Raw data:
------------------------------------------------------------------------

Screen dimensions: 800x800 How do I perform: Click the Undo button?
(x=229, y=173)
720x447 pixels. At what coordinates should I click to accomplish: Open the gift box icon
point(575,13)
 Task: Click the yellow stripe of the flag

------------------------------------------------------------------------

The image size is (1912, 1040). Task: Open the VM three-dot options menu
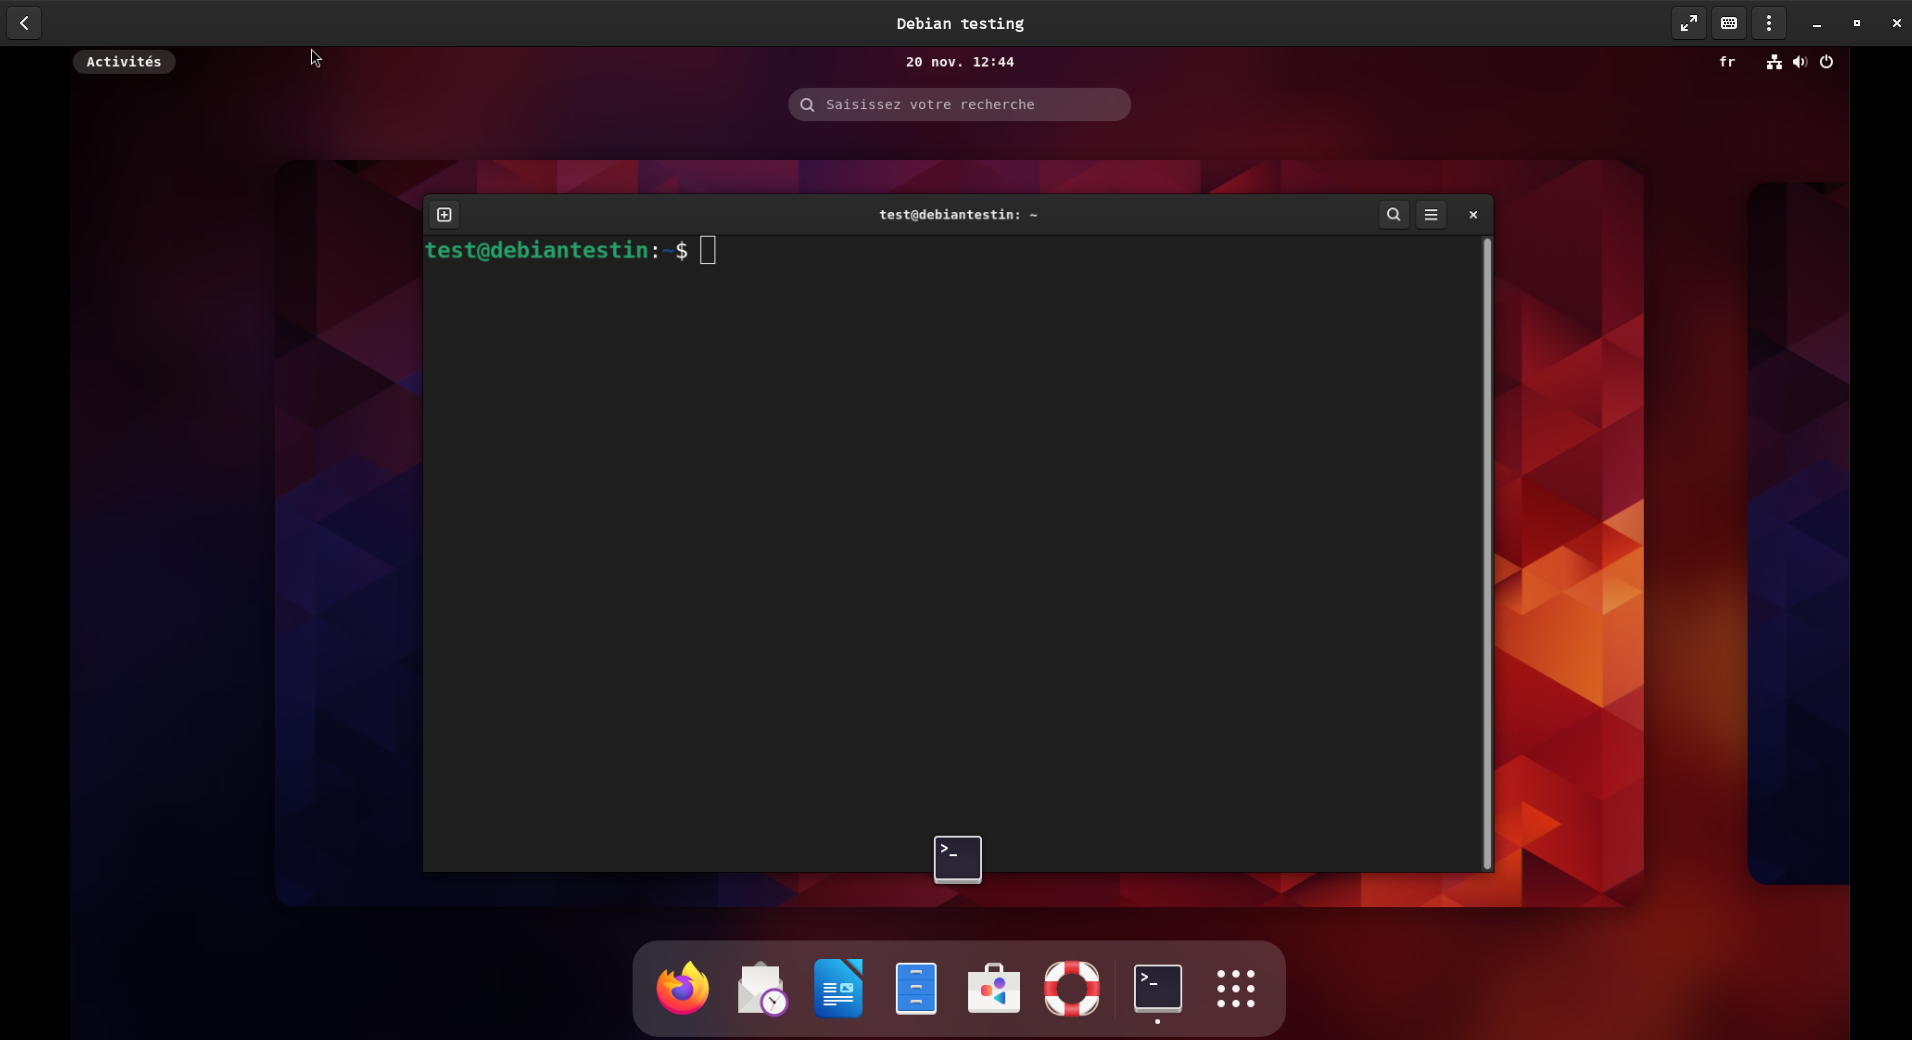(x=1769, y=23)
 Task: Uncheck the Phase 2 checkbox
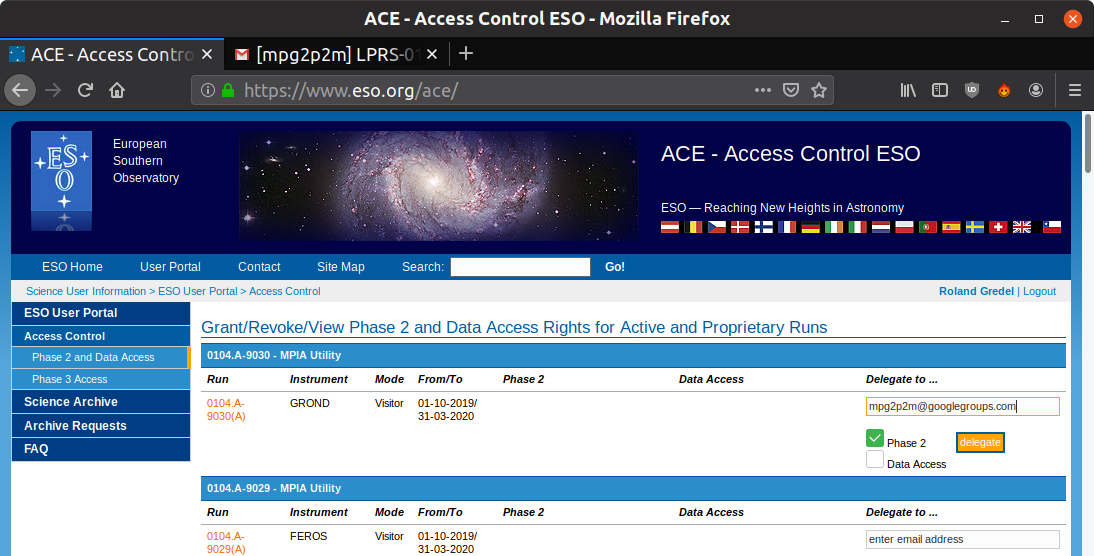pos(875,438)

------------------------------------------------------------------------

Task prompt:
Precisely the lines between those holding "Screen dimensions: 800x800" and "Task: Click the yellow stripe of the flag", inclusive, are to be reproduced from the listing above, with nothing added.

Solution to this exercise:
Screen dimensions: 800x800 How do I perform: Click the Undo button?
(x=229, y=173)
720x447 pixels. At what coordinates should I click to accomplish: Open the gift box icon
point(575,13)
 Task: Click the yellow stripe of the flag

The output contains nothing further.